What Are Ankle Sprains?

A sudden sideways motion, a twist, or a misstep. When your foot lands off balance, muscles may give way, allowing the ankle joint to move too far. If ligaments connecting the foot and ankle bones overstretch or tear, a sprain is the result. These sudden injuries cause pain both at the time they occur and throughout the healing process. Depending on the sprain, swelling and bruising may extend from your ankle into your foot. With proper care, however, sprains can heal correctly. And, in many cases, you can reduce the risk of re-injury.

How Are Ankle Sprains Treated?

Before recommending treatment, your doctor examines your ankle and foot. He or she feels for damaged ligaments, inflamed tendons, and any displaced bones or joints. X-rays of your ankle may be taken to rule out a fracture. Depending on your injury, treatment may range from pain control to immobilization of the joint. If the sprain is severe or if a bone is damaged, surgery may be needed.

Immobilize Severe Sprains

If damage or pain is severe, your doctor may tape, splint, or cast the sprain. Once immobilized, the torn tissues can rest and heal in the proper position. You may need to use crutches temporarily if your foot cannot support weight.

What Helps Recovery?

Depending on the severity of the sprain, your ankle may hurt for a month or more. Once healing is well underway, however, your doctor may suggest exercises to strengthen the ankle. If swelling results, ice and elevation can help control it.

Can Sprains Be Prevented?

The best way to prevent re-injury is to give a sprain time to heal fully. Once you’re back on your feet, think before you move. Choose the right shoe for the activity, and remember to wear any splints, braces, or orthoses (custom-made shoe inserts) prescribed by your doctor.

Pain Control

For a mild to moderate sprain, a few days of home care will help speed up healing. Remember to use RICE (which stands for rest, ice, compress, and elevate) to reduce pain and swelling.

Rest the sprained ankle. Do not stand on it for at least a day or two.

Ice the sprain as often as possible.

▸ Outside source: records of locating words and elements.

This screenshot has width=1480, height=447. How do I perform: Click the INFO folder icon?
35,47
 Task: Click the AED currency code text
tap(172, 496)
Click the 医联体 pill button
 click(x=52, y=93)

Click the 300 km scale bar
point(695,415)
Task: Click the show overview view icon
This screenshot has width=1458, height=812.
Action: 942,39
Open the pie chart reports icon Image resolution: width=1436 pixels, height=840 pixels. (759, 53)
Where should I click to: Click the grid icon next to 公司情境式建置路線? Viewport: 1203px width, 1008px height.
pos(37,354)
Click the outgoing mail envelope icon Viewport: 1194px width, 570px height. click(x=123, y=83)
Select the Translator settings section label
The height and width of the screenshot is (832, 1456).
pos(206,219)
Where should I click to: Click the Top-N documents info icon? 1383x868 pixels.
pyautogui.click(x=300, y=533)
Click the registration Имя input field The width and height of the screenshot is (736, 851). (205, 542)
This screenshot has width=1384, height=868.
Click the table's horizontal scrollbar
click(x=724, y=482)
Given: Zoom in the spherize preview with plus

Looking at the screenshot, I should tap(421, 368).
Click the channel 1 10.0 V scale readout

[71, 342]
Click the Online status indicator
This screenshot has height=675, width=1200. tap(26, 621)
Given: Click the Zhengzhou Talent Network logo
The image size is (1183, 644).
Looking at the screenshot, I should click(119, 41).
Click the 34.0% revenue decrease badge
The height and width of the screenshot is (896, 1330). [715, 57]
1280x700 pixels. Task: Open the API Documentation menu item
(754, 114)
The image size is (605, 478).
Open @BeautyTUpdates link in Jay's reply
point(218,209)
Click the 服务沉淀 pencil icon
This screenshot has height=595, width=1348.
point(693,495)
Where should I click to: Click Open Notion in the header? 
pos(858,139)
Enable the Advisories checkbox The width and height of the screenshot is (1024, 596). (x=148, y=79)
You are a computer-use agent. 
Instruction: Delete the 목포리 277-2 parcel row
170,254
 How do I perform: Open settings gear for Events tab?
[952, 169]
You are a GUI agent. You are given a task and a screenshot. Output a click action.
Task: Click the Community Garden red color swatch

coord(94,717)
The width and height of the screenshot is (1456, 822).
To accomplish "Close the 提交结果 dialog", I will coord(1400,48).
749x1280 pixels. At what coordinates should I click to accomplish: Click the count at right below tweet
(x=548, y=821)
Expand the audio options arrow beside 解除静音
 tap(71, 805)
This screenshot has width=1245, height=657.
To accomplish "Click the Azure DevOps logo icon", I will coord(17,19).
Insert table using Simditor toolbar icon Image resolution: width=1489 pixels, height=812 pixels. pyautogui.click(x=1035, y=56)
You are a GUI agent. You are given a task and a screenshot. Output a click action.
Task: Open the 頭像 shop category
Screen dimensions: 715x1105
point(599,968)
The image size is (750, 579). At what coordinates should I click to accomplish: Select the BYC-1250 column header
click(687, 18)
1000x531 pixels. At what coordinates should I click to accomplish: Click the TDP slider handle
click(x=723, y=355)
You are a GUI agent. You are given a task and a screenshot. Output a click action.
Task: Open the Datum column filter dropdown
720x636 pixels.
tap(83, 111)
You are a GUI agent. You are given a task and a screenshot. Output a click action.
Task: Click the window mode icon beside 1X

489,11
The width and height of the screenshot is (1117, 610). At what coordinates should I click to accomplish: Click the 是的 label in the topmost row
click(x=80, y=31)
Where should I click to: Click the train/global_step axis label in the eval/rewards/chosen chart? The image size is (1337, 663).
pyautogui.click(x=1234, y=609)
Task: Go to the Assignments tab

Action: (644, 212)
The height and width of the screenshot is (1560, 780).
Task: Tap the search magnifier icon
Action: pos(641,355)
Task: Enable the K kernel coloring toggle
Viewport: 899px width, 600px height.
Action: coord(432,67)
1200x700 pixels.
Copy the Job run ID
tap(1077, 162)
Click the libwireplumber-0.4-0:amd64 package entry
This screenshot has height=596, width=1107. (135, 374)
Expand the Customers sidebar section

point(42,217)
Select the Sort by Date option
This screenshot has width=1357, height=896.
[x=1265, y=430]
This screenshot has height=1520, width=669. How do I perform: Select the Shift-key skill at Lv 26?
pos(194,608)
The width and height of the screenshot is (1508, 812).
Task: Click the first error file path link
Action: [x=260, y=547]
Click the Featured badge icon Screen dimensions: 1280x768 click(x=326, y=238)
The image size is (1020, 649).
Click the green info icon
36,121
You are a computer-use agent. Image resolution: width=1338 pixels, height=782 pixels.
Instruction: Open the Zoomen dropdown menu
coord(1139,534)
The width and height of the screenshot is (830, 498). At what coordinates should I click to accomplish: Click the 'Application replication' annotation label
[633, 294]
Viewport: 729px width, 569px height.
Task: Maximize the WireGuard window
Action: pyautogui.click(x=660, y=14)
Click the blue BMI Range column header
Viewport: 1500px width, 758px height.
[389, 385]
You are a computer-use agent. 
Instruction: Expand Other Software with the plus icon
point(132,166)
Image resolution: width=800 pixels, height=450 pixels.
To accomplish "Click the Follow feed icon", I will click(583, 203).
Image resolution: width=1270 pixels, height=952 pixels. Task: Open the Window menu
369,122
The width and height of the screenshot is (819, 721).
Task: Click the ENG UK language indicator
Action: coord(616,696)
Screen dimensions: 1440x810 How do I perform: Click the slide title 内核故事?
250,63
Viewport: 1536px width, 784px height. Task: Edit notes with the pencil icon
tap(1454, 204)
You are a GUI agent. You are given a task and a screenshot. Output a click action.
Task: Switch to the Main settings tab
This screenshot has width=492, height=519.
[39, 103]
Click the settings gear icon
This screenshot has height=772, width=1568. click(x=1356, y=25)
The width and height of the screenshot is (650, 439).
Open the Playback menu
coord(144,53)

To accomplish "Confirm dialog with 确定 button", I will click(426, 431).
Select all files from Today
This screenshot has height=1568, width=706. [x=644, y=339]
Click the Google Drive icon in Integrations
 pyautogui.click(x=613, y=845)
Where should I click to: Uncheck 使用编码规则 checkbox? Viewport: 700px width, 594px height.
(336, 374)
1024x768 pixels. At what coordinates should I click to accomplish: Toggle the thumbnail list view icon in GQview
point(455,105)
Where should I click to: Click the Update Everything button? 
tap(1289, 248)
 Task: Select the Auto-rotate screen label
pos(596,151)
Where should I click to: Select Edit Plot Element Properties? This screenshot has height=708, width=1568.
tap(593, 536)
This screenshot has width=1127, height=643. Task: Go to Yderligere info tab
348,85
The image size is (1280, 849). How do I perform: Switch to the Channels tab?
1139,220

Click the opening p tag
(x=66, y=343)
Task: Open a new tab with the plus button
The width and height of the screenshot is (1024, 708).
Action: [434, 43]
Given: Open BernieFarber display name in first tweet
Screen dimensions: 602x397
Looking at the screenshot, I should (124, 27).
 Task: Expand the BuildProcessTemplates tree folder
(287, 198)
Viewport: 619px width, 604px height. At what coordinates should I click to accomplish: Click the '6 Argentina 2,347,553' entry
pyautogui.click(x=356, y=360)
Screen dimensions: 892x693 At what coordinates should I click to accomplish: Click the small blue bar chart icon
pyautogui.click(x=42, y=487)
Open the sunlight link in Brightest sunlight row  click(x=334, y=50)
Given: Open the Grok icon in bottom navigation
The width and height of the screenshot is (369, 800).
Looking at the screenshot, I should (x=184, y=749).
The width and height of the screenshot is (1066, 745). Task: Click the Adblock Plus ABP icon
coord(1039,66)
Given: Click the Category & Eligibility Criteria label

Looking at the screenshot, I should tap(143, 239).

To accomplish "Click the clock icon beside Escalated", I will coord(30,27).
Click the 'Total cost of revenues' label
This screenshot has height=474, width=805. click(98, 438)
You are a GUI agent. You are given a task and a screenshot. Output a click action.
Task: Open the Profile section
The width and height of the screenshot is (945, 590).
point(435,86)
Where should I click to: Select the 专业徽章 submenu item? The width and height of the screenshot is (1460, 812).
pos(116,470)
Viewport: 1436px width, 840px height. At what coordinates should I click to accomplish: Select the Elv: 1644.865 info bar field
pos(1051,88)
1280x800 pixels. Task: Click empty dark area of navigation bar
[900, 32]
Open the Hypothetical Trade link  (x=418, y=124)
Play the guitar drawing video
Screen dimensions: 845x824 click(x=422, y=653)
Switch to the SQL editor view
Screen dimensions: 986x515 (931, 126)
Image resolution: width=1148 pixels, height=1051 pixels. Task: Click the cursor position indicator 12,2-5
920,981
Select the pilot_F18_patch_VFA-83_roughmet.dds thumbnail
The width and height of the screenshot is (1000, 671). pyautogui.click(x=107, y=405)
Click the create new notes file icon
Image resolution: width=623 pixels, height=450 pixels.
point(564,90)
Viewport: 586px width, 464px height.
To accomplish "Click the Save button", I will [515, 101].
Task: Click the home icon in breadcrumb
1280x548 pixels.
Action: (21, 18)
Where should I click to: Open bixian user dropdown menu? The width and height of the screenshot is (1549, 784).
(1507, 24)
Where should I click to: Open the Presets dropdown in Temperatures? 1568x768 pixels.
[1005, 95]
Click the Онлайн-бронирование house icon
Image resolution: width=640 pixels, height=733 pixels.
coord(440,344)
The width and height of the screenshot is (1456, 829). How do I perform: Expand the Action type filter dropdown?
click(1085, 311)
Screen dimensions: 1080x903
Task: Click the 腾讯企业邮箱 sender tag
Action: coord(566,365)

Apply ice to the injury for 20 minutes. Remove the cold pack and wait another 20 minutes. Then ice again. Protect your skin by placing a bandage or thin towel between the ice and your body.

Compress (wrap) the swollen ankle with an elastic bandage.

Elevate the sprained ankle above your heart level.

TO HELP REDUCE PAIN AND SWELLING, your doctor may suggest using a medication, such as aspirin or Ibuprofen, in addition to RICE.